§ **TEXTO FORNECIDO**
□ □ □ □ □

Quer isto dizer que, para aferir da legitimidade para recorrer, o que é preciso é saber se, analisando objectivamente a situação em que o despacho envolveu a pessoa por ele atingida, se conclui que não ficaram satisfeitos, na sua generalidade e na sua globalidade, os interesses que, criteriosamente, a parte deixou de obter, por terem decaído algumas das expectativas com as quais, razoavelmente, poderia contar; e este prejuízo tem de ser real e jurídico, não basta um prejuízo directo, dado haver casos em que o prejuízo proveniente da decisão, embora seja directo (no sentido de que não é simplesmente mediato ou reflexo) é, todavia, eventual, longínquo, incerto, apenas provável ou possível, o qual não deve ser suficiente «para legitimar a posição do recorrente». Ac. do STJ de 07.12.1993; BMJ; 432.º; pág. 300.

II. Os processos de regulação do poder paternal são considerados de jurisdição voluntária (art. 150.º da O.T.M.) e, por isso, nas providências neles a tomar o Tribunal não está sujeito a critérios de legalidade estrita, devendo antes adoptar em cada caso a solução que julgue mais conveniente e oportuna (art.º 1410.º do C.P.C.), podendo investigar livremente os factos, coligir as provas, ordenar os inquéritos e recolher as informações convenientes (art.º 1409.º, n.º 1, do C.P.C.).
Neste particular tipo de processo o juiz tem liberdade de manobra para escolher o meio que reputa como sendo o melhor para alcançar o fim que se propõe concretizar e que é a justa decisão do caso que é trazido a juízo em vez da obediência a regras normativas rígidas (como nos processos de jurisdição contenciosa: art. 659, n.º 2, in fine), vigora a liberdade de opção casuística pelas soluções de conveniência e de oportunidade mais adequadas a cada situação concreta (Prof. Antunes Varela; Manual; pág. 71).
Quer isto dizer que o julgador não está vinculado à observância rigorosa do direito aplicável à espécie vertente; tem a liberdade de se subtrair a esse enquadramento rígido e de proferir a decisão que lhe pareça mais equitativa. O juiz funciona como um árbitro, ao qual fosse conferido o poder de julgar ex aequo et bono (Prof. A. Reis; Processos Especiais; II; pág. 400).

III. Dispõe o art.º 1905.º do C.Civil:
1. Nos casos de divórcio, separação judicial de pessoas e bens, declaração de nulidade ou anulação do casamento, o destino do filho, os alimentos a este devidos e forma de os prestar serão regulados por acordo dos pais, sujeito a homologação do tribunal; a homologação será recusada se o acordo não corresponder ao interesse do menor, incluindo o interesse deste em manter com aquele progenitor a quem não seja confiado uma relação de grande proximidade.

□ □ □ □ □

(Registos de um conjunto de dados de localização em ecrã)
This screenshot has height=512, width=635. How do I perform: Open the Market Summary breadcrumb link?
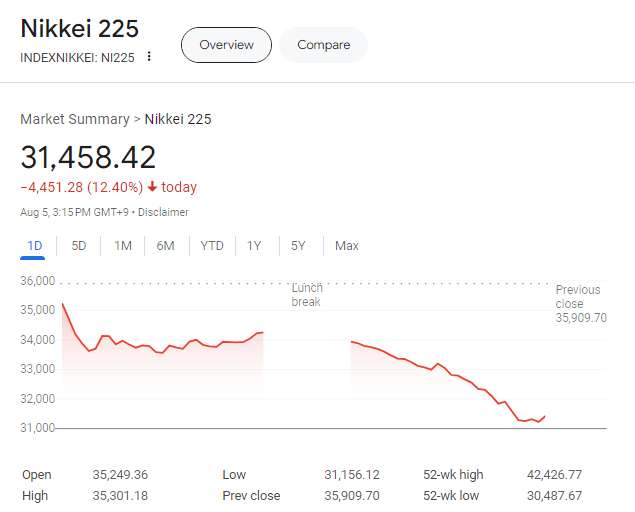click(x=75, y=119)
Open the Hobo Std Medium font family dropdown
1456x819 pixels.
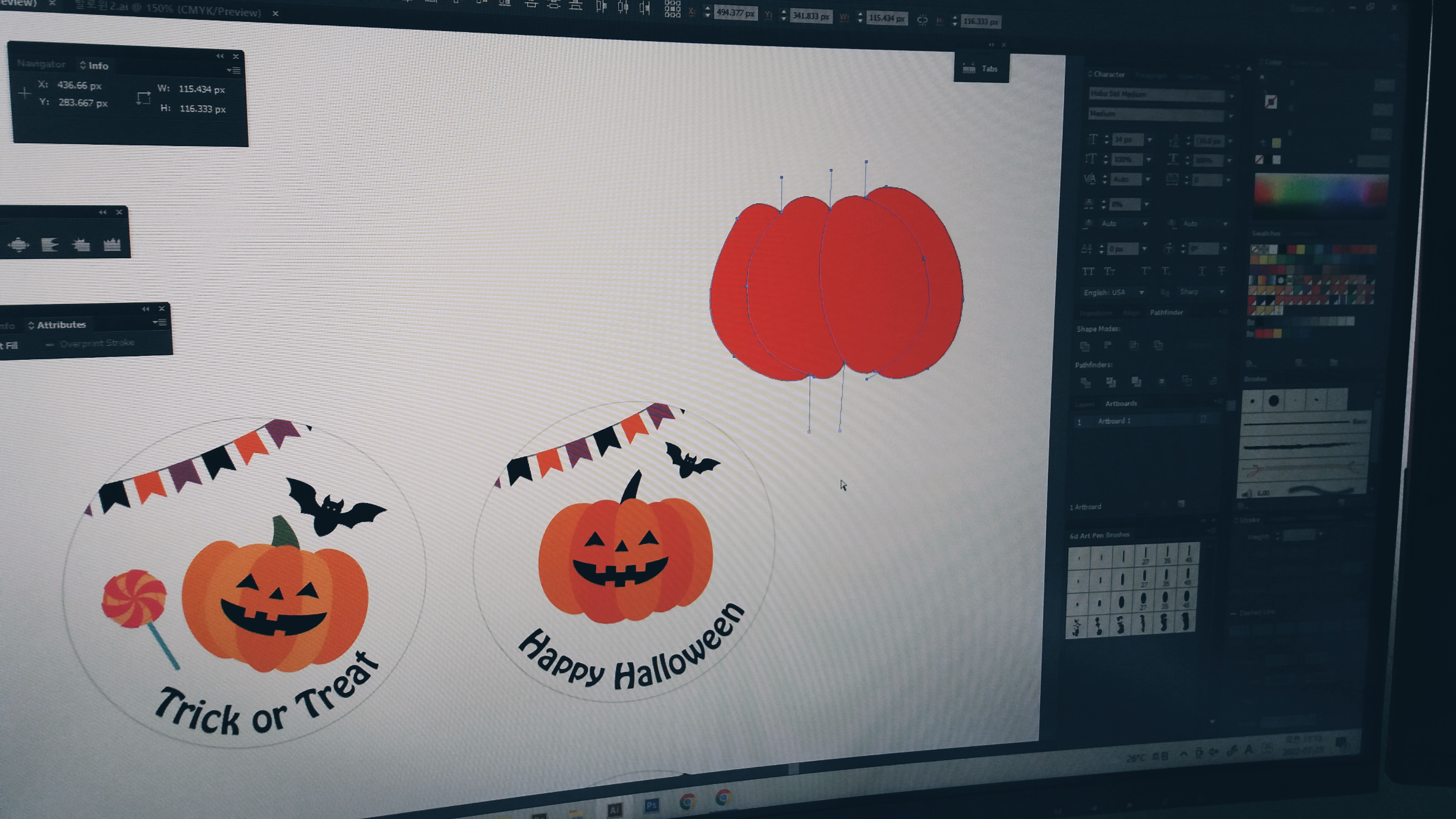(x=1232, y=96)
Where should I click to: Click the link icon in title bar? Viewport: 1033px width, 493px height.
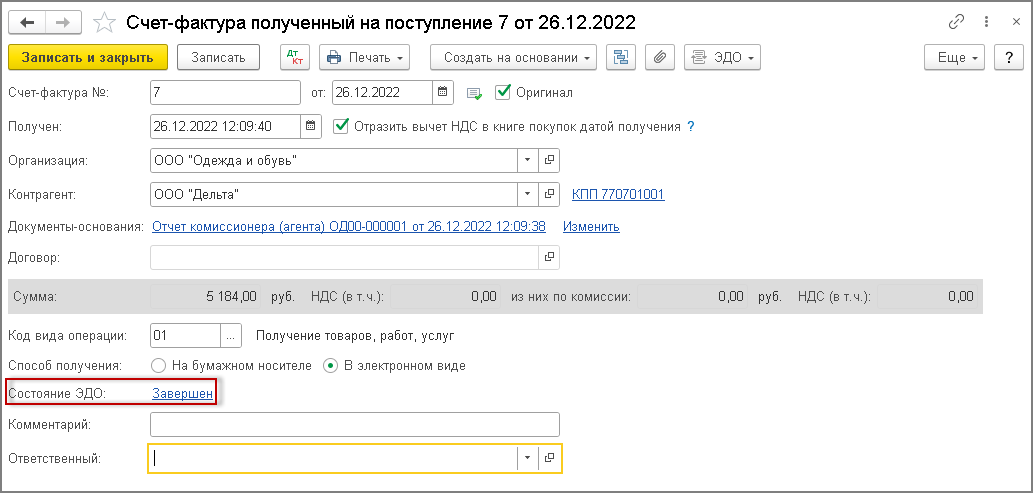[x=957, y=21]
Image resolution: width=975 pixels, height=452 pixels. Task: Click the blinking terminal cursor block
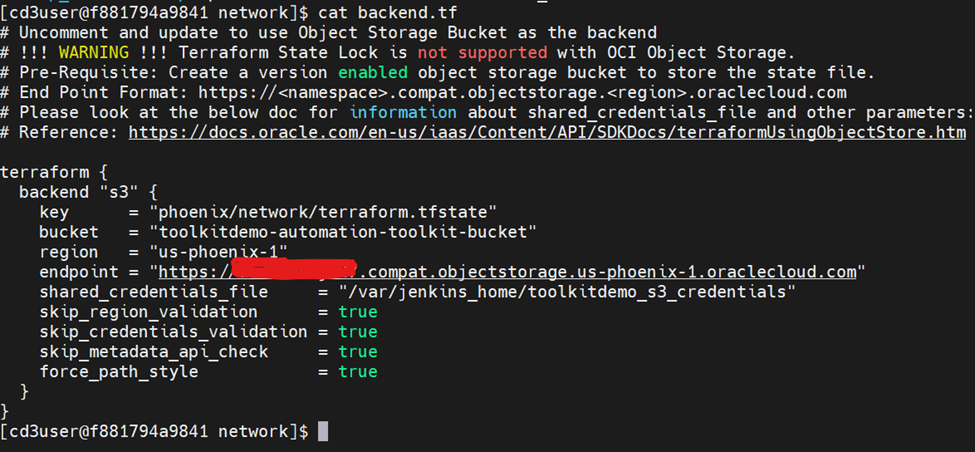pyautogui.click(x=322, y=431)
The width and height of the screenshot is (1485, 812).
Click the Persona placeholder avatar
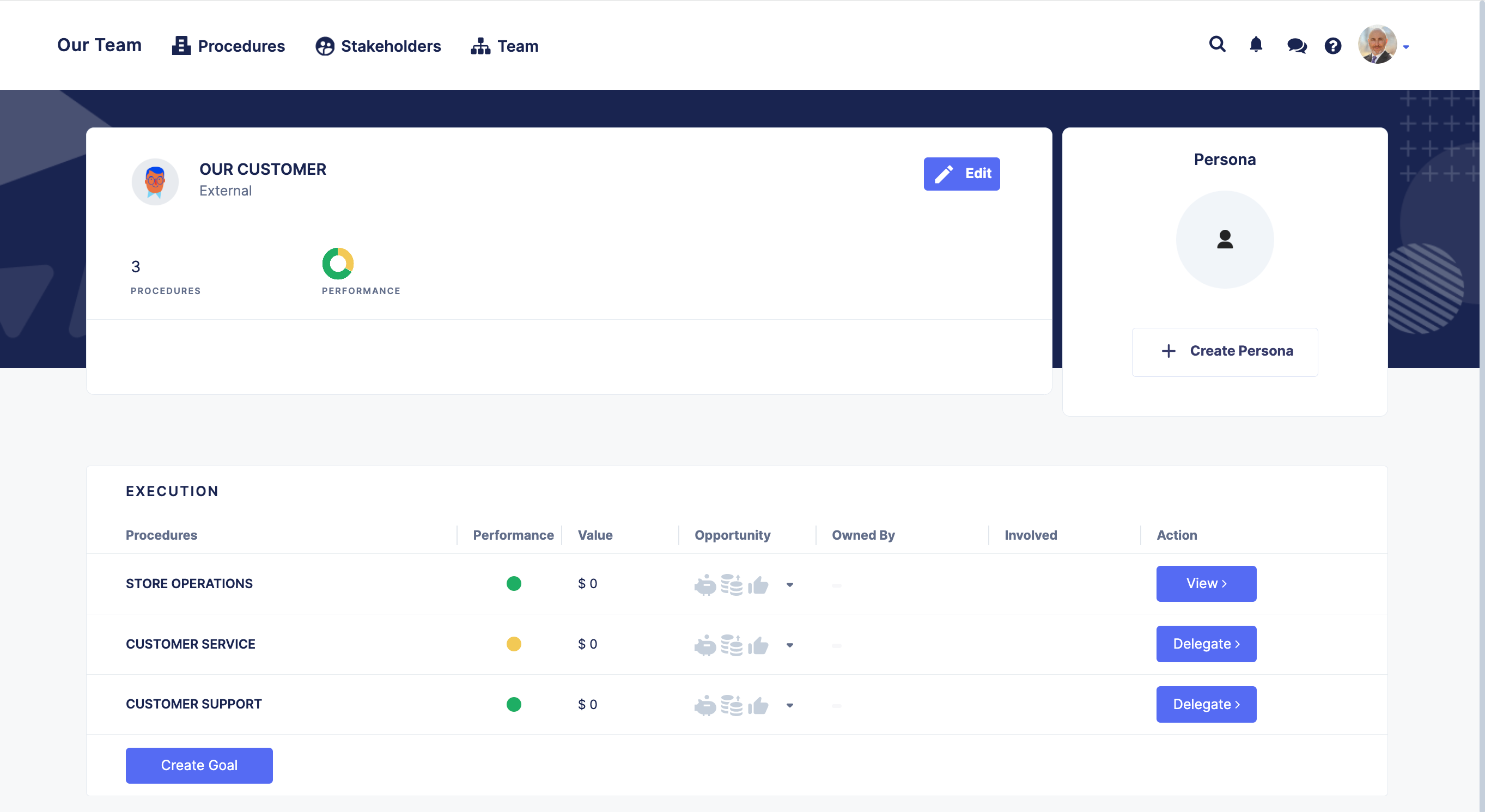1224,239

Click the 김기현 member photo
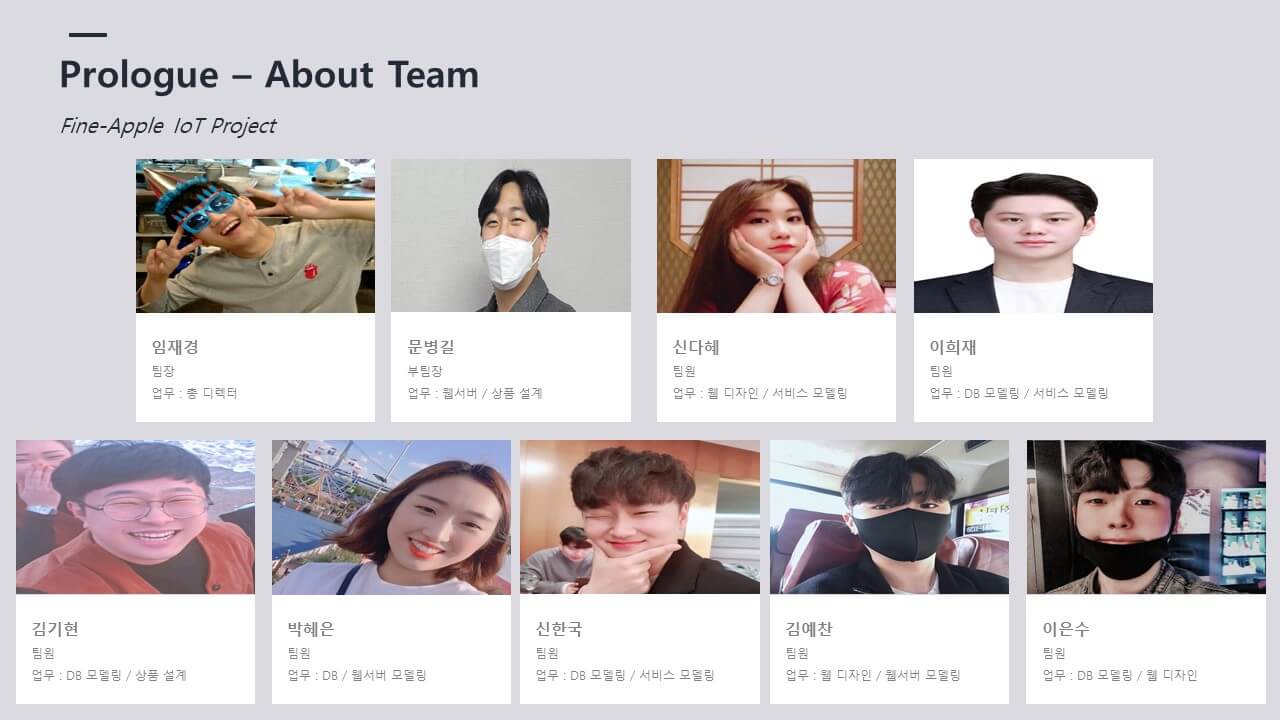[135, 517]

□ □ □ □ □

§ **TAREFAS A REALIZAR**
1. Traduza para inglês esta frase do texto fornecido: "Quer isto dizer que o julgador não está vinculado à observância rigorosa do direito aplicável à espécie vertente; tem a liberdade de se subtrair a esse enquadramento rígido e de proferir a decisão que lhe pareça mais equitativa."
2. Segundo o texto fornecido, que artigo da O.T.M. considera os processos de regulação do poder paternal como de jurisdição voluntária?

§ **RESPOSTAS**
1. This means that the judge is not bound to strict observance of the law applicable to the case at hand; the judge is free to step outside that rigid framework and to render whatever decision seems most equitable.

2. O art. 150.º da O.T.M.